Digo mais: o poder discricionário é adequado ao exercício da jurisdição criminal, pois cada crime cometido tem características únicas. O agente é insubstituível em sua personalidade e periculosidade; os atos têm gravidade e intensidade graduais e diversas; as consequências sociais decorrentes dos delitos variam; a corrosão da credibilidade do Direito pode ser mais ou menos acentuada, agravando de modo maior ou menor a sensação de insegurança dos cidadãos, o que, opostamente, aumenta a responsabilidade estatal em cumprir o seu dever constitucional, prescrito no art.144, caput, da CF (“A segurança pública, dever do Estado, direito e responsabilidade de todos, é exercida pela preservação da ordem pública e da incolumidade das pessoas e do patrimônio (…)”).

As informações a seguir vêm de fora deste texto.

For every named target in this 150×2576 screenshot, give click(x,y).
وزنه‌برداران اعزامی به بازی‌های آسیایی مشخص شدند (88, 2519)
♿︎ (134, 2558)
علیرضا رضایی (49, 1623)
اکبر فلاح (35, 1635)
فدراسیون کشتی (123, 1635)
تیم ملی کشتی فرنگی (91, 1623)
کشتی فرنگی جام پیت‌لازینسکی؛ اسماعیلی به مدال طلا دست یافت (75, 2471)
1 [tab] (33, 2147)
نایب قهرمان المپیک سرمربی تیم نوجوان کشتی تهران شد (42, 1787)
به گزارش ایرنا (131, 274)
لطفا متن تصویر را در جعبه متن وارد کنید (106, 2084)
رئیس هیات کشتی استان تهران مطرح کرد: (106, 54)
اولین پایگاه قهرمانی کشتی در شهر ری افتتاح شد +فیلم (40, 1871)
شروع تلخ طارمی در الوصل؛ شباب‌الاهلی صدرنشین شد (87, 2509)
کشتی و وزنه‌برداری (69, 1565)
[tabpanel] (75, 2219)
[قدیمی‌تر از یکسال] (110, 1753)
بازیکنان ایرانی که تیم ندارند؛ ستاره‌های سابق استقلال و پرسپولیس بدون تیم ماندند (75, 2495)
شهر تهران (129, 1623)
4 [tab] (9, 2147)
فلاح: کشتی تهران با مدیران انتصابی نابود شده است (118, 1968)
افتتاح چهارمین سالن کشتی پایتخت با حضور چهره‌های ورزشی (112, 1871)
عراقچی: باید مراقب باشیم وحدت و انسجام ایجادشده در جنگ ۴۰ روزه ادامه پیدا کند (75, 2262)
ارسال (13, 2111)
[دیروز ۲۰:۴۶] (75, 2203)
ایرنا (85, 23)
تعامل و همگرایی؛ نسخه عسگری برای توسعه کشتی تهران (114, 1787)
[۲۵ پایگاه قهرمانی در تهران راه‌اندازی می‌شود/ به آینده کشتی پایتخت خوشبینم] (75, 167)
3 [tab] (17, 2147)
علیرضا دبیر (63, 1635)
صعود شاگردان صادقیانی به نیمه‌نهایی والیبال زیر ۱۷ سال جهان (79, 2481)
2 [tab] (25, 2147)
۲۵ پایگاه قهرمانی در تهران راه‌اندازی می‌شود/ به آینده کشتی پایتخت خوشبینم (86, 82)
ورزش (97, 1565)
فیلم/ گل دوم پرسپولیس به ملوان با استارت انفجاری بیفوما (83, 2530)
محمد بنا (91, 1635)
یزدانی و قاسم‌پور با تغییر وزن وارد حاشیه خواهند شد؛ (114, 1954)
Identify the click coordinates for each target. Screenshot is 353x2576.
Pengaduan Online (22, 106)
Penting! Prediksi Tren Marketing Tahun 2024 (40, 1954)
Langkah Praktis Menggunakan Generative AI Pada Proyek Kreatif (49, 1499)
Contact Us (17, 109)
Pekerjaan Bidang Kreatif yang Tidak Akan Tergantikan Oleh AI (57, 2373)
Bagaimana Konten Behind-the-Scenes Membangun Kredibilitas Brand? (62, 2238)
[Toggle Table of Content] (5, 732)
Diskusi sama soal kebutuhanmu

Então, sendo a prática delituosa personalíssima, natural que todo benefício legal passível de concessão ao réu ou condenado deva ser analisado caso a caso pelo juiz competente. Da mesma forma que o juiz analisa e considera características personalíssimas do réu para fixar sua pena concreta, também o benefício da substituição da prisão preventiva em domiciliar, na hipótese prevista no art.318,V, do CPP, deve levar em conta particularidades inerentes à mulher e ao contexto formado pela consumação do crime, incluindo-se seus efeitos deletérios para a sociedade e para a credibilidade e eficácia do próprio sistema jurídico-penal.
Para reforçar o que disse, transcrevo o art.59, caput, do CP, o qual expressa os critérios a serem analisados no momento de calcular a pena a ser imposta ao condenado: “O juiz, atendendo à culpabilidade, aos antecedentes, à conduta social, à personalidade do agente, aos motivos, às circunstâncias e conseqüências do crime, bem como ao comportamento da vítima, estabelecerá, conforme seja necessário e suficiente para reprovação e prevenção do crime:(…)”. Ora, se o juiz pode fixar a quantidade da pena real, levando em conta análise discricionária de elementos subjetivos referentes ao infrator, com toda a coerência, o sistema jurídico atribuiu ao juiz poder discricionário para avaliar a conveniência e oportunidade da concessão do benefício da substituição de pena em questão. Se pode “o mais” (fixar pena privativa de liberdade), pode “o menos” (autorizar a substituição de pena). E poder devidamente institucionalizado no art.318.
O fato de uma das hipóteses do art.318 estar configurada apenas obriga o julgador a apreciar o pedido de substituição da pena, feito pela defesa do réu. E somente isto. O cumprimento de um dos requisitos contidos no texto legal cria-lhe mera expectativa de direito. A conformação deste direito dependerá da avaliação global de sua situação pelo juiz.
Portanto, “poderá” não significa “deverá“. Implica, sim, em poder discricionário do julgador, conferido a ele pelo legislador, no exercício de sua competência.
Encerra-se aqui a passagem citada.